Another example: the static bicycle ZoltarStark mentioned in his The challenge continue post. We spent a whole week comparing prices and the perks you’d get in each price range. We finally went for a more expensive one, with loads of cool stuff. The cool stuff has never worked properly. Sure, we could have returned it, but 1. we decided that a crappy bike was better than no bike; 2. if we had returned it, my present post would not have been as cool, now would it?

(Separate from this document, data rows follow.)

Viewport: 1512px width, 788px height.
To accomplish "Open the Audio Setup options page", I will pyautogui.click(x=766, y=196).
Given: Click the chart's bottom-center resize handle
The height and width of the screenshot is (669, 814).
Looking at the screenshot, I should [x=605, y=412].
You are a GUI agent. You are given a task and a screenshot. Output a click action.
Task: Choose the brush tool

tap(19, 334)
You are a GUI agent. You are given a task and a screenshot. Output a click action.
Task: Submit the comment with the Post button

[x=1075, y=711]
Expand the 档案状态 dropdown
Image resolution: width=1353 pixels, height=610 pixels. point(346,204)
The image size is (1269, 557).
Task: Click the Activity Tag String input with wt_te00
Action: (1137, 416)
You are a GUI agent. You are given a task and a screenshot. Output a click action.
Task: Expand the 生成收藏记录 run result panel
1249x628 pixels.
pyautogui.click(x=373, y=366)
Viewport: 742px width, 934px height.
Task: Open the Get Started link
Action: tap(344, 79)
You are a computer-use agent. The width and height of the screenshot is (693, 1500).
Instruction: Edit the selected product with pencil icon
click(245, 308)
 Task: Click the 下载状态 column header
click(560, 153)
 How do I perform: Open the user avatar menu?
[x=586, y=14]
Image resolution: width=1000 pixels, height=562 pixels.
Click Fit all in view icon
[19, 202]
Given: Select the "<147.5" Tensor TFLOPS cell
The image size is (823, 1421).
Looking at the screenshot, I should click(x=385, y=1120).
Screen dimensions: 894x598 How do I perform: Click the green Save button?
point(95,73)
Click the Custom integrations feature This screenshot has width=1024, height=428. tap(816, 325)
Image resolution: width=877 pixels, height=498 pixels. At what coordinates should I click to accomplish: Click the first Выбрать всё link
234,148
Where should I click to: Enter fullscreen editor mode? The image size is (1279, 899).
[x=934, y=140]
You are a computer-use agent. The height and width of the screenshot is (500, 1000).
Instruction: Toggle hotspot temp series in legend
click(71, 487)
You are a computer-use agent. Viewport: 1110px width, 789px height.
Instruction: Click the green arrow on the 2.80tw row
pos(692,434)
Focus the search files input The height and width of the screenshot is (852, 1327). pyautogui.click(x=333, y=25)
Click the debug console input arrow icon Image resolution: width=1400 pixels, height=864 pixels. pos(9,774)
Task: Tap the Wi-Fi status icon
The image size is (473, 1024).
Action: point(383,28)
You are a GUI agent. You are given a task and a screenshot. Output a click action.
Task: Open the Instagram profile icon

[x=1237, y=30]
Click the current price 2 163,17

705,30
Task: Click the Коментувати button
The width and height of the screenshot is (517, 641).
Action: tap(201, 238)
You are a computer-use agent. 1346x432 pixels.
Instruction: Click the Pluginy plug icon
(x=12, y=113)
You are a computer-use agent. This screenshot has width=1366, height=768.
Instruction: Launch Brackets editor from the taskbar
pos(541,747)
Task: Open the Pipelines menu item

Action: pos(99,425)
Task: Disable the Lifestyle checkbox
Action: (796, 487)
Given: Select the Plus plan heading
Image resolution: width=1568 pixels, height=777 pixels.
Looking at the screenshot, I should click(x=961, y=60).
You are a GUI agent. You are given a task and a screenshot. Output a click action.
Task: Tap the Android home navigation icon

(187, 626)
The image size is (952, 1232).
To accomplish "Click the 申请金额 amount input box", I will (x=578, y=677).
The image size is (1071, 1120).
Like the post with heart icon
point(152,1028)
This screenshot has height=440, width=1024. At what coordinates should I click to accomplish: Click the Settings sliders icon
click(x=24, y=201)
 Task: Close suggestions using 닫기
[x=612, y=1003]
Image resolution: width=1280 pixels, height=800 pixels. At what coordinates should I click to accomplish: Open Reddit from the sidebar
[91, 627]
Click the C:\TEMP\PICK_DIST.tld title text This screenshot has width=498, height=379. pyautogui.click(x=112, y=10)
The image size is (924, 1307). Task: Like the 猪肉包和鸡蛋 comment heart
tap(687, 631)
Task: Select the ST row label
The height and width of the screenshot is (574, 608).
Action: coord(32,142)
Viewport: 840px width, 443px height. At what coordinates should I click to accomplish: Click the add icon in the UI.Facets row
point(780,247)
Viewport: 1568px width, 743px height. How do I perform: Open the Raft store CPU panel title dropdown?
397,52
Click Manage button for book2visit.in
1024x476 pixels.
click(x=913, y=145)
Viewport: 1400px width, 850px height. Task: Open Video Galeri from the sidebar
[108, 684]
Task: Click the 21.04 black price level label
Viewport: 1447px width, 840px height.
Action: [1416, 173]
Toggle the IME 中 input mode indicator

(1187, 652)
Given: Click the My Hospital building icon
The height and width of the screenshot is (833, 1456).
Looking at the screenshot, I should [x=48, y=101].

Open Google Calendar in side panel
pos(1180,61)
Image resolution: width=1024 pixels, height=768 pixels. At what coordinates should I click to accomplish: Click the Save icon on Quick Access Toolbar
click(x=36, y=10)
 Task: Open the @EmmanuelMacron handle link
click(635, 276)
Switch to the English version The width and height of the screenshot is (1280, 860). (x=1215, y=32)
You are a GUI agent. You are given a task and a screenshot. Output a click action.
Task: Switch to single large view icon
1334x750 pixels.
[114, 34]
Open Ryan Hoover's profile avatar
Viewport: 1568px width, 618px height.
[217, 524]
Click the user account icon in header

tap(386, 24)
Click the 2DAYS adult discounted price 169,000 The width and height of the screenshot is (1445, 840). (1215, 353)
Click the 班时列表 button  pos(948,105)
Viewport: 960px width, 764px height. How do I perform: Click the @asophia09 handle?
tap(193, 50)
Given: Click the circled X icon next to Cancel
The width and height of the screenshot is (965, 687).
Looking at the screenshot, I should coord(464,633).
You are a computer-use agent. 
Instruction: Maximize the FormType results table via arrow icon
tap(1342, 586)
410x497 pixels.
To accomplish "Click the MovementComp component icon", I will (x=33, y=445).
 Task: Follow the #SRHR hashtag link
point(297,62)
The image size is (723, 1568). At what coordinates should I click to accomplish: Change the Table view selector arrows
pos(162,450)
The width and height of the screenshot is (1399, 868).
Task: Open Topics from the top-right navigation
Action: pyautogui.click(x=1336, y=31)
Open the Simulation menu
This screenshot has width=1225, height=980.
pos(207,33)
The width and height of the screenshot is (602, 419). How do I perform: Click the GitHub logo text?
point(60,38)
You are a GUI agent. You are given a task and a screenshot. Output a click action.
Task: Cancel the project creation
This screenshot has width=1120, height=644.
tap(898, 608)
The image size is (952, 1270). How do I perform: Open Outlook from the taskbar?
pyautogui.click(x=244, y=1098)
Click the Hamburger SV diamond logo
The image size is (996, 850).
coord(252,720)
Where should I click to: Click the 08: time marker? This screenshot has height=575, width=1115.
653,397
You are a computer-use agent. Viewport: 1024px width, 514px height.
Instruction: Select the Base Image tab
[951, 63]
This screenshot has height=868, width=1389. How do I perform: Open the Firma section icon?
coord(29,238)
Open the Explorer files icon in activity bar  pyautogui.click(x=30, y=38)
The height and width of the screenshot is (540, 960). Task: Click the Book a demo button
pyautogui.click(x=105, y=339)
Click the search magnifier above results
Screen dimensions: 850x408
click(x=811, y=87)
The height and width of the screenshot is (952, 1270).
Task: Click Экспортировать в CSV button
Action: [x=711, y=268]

Six and a half years ago, when I was off to Ireland to do my PhD, my father bought me a 3000 EUR Acer laptop with 64 MB of RAM and a 9 GB hard-disk. That laptop worked without a glitch for 5 years. It might actually still be working, for all I know. And I say it might because someone “borrowed” it from a hotel in Bogotá over a year ago, and we have not heard from it since… snif. By the way, if that person reads this, could you tell us if it’s still working? We won’t ask for it back, promise! Three years ago I got myself a 1200 EUR DELL laptop with 1 GB of RAM and a 60 GB hard-disk. Allowing for time difference and the drop in laptop’s prices, I had expected my new laptop to be at least as good as the Acer one. My DELL laptop… cannot be called a laptop anymore. Its card reader slot and Ethernet port stopped working a year and a half ago, as the left back-side suffered from overheating. The laptop is placed over 4 tiny dictionaries that hold it 3 cm over the desk to allow air to circulate as the fans struggle to deal with the heat. When you tell it to open a file from Windows Explorer, you can sing Andrea Bocelli’s Vivo per lei three times before it actually responds. Oh, Windows needs to be reinstalled from time to time for it to continue working properly you say? I could reinstall Windows, you say? Yeah… the screen stopped working a year ago. It’s been plugged to an external screen since then and you can only see stuff when it’s already finished booting. I basically have the poor thing running Thunderbird and that’s it. I’m using a, yet another, new laptop which only has Linux installed, in case you wondered what was I typing from.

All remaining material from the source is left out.